What is expected:
Quote the data below word for word, starting at the line that contains "Click the Teams people icon" and ending at the line that contains "The width and height of the screenshot is (1024, 648).", with both of those lines included.

Source data:
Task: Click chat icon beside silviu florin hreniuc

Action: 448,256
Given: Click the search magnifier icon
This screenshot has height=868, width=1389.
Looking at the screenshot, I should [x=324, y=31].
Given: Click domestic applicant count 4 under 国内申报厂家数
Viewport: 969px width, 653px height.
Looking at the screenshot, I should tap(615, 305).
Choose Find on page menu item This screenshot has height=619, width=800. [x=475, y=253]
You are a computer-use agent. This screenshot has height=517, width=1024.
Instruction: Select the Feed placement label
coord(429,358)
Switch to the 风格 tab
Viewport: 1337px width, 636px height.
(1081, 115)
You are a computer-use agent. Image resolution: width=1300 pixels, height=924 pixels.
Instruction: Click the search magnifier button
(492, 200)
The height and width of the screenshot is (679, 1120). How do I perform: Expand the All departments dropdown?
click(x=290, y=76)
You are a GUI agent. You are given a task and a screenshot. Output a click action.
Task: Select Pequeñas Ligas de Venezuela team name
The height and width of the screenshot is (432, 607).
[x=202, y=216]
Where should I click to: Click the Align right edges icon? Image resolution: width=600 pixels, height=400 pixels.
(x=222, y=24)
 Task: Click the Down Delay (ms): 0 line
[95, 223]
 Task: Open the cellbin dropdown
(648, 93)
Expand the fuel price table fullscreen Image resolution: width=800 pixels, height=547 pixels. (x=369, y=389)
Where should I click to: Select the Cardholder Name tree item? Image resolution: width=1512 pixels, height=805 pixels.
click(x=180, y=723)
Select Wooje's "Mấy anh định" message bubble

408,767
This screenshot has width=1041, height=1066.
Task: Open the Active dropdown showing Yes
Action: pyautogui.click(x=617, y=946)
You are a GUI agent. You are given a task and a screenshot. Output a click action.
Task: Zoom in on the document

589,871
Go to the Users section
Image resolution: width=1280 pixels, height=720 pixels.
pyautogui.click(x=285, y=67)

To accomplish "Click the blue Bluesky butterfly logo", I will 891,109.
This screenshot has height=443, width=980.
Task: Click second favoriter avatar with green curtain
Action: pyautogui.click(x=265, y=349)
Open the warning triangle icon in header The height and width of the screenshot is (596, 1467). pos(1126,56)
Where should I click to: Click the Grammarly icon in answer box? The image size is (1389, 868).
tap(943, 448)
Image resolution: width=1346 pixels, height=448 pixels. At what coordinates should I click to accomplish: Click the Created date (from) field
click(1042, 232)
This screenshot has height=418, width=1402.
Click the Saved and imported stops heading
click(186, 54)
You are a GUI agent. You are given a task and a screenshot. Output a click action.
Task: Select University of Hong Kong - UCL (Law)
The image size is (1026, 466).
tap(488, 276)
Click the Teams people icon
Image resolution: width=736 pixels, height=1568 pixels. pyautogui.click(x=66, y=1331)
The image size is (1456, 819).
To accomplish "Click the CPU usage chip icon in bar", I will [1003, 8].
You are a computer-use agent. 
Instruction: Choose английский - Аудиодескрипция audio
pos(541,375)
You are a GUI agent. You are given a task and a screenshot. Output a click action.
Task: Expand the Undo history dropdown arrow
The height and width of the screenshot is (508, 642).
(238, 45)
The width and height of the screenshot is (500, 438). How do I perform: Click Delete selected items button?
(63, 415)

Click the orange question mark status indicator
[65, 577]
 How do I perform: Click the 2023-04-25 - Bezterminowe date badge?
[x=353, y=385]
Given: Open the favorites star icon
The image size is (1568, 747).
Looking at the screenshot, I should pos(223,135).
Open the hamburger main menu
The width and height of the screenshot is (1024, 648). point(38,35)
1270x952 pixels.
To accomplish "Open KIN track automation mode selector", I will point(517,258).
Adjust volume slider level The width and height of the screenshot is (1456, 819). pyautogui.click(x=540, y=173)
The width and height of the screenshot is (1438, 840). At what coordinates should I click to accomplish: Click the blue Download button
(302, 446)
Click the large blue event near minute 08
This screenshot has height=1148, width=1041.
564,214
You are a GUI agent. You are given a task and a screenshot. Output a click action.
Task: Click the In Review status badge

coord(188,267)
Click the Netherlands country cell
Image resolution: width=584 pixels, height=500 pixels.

Answer to this problem:
Click the Teams people icon
Image resolution: width=736 pixels, height=1568 pixels. pyautogui.click(x=66, y=1331)
The image size is (1456, 819).
To accomplish "Click the CPU usage chip icon in bar", I will [1003, 8].
You are a computer-use agent. 
Instruction: Choose английский - Аудиодескрипция audio
pos(541,375)
You are a GUI agent. You are given a task and a screenshot. Output a click action.
Task: Expand the Undo history dropdown arrow
The height and width of the screenshot is (508, 642).
(238, 45)
The width and height of the screenshot is (500, 438). How do I perform: Click Delete selected items button?
(63, 415)

Click the orange question mark status indicator
[65, 577]
 How do I perform: Click the 2023-04-25 - Bezterminowe date badge?
[x=353, y=385]
Given: Open the favorites star icon
The image size is (1568, 747).
Looking at the screenshot, I should pos(223,135).
Open the hamburger main menu
The width and height of the screenshot is (1024, 648). point(38,35)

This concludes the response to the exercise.